In 1995, during the 50th anniversary of the Nuremberg Trials, U.S. President Bill Clinton endorsed the creation of an International Criminal Court, the first U.S. president to do so. Despite his sup port, however, the United States joined China, Iraq, Libya, Israel, Qatar and Yemen in voting against the treaty establishing that court in Rome in 1998. The main purpose of the ICC is the prosecution of those accused of genocide, crimes against humanity and war crimes. Because its role is critical to the success of the ICC, the U.S. should support its creation and join the 98 countries that so far have signed the treaty.
There are several reasons why such a court is needed. After the Holocaust, when the world thought it had seen the end of heinous crimes against humanity, similar crimes continued to be perpetrated. Although the U.N. Security Council had established ad hoc tribunals for war crimes committed in Yugoslavia and Rwanda, no such tribunal was established for the trial of Pol Pot in Cambodia, the creation of which was adamantly opposed by China. In addition, although the ad hoc tribunals have proved useful for punishing crimes after the fact, a permanent tribunal is needed to deter crimes before they are committed.
Nations rarely prosecute their own officials responsible for human-rights abuses. In several instances, national judiciaries have proven incapable of administering justice when crimes against humanity were committed. And when the perpetrators are military personnel the possibility of their being tried fairly by military tribunals is considerably diminished. This is what happened in Argentina following the so-called dirty war in which an estimated 30,000 civilians were murdered. Only civilian courts were able to prosecute and punish the Argentine military leaders who committed serious human-rights abuses. And this is what is happening with Chile’s former strongman Gen. Augusto Pinochet: The chance of him receiving a fair prosecution also rests only with civilian courts. As French politician Georges Clemenceau once remarked, “Military justice is to justice what military music is to music.”
Prosecution by third-party countries has proven unreliable. Although murder and torture violate the Nuremberg Charter and the U.N. Torture and Genocide Conventions, the leading industrialized countries were unwilling to try Pol Pot. And the confused judicial rulings and eventual release of Pinochet by Britain showed the shortcomings of involving third-party countries, despite the unusual and courageous initiative in that case of a Spanish magistrate.

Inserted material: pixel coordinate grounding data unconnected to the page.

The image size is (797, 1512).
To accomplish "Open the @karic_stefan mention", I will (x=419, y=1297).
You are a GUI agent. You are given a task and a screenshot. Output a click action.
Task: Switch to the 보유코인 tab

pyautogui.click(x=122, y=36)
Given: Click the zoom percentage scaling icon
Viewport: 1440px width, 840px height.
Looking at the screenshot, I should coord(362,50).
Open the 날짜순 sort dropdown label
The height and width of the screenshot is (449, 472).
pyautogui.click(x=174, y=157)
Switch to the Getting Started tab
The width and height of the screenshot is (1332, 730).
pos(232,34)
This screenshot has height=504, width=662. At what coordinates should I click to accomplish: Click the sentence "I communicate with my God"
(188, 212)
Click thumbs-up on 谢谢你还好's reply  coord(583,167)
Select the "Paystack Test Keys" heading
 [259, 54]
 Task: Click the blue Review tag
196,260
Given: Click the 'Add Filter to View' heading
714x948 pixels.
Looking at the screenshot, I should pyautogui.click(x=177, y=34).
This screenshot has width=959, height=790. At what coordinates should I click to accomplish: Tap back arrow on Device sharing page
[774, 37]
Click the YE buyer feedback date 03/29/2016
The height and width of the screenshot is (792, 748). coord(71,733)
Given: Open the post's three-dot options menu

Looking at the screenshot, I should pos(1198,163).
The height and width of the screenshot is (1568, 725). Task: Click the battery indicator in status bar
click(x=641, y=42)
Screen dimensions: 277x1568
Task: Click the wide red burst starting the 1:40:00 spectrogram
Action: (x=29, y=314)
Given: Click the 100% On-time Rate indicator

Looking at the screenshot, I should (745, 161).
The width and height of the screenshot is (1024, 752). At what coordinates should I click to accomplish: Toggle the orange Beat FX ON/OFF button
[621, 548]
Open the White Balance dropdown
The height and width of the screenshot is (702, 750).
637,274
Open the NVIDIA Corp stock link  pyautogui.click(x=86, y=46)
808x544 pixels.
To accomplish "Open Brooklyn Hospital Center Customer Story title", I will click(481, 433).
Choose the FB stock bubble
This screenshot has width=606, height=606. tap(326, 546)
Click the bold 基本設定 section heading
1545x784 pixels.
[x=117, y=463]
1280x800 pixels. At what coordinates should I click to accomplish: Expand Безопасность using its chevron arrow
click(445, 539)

The lifting of sovereign immunity for torture and murder in the case of former government officials has become customary in international law, and has been stated explicitly in the statutes creating the Yugoslav and Rwandan international tribunals. Those tribunals, however, are temporary courts, with a limited mandate. In addition, important as these tribunals are, the complex issues involved in their establishment led soon to “tribunal fatigue,” and China and other members of the U.N. Security Council indicated that Rwanda would probably be the last ad hoc tribunal convened.
An important concern of U.S. opponents to the ICC is that the court represents a threat to national sovereignty. For example, an independent ICC prosecutor may pursue the indictment of U.S. soldiers operating abroad. However, the ICC statute clearly establishes the primacy of national prosecutions in those cases. It is only when national prosecutions don’t take place or when they fail to be carried out in good faith that the crimes may fall under the jurisdiction of the ICC. The relationship of the ICC to national courts, which has been characterized as “complementary,” is the cornerstone of the ICC structure. This principle clearly establishes that the ICC will not usurp the right of states to investigate and prosecute serious international crimes. The preamble of the court’s statute unequivocally affirms that “it is the duty of every State to exercise its criminal jurisdiction over those responsible for international crimes.”
To go into effect, the treaty must be ratified by 60 countries. As of July 17, only 14 countries had done so. If the most serious human-rights abuses are to be prosecuted, nothing short of this tribunal is required. And U.S. support is critical to its success, since many countries may refuse to ratify the creation of an ICC that U.S. refuses to endorse. The ICC has the potential to become the most significant international institution in this new century. Its creation and effective functioning represent a challenge and an opportunity that the U.S. cannot afford to miss.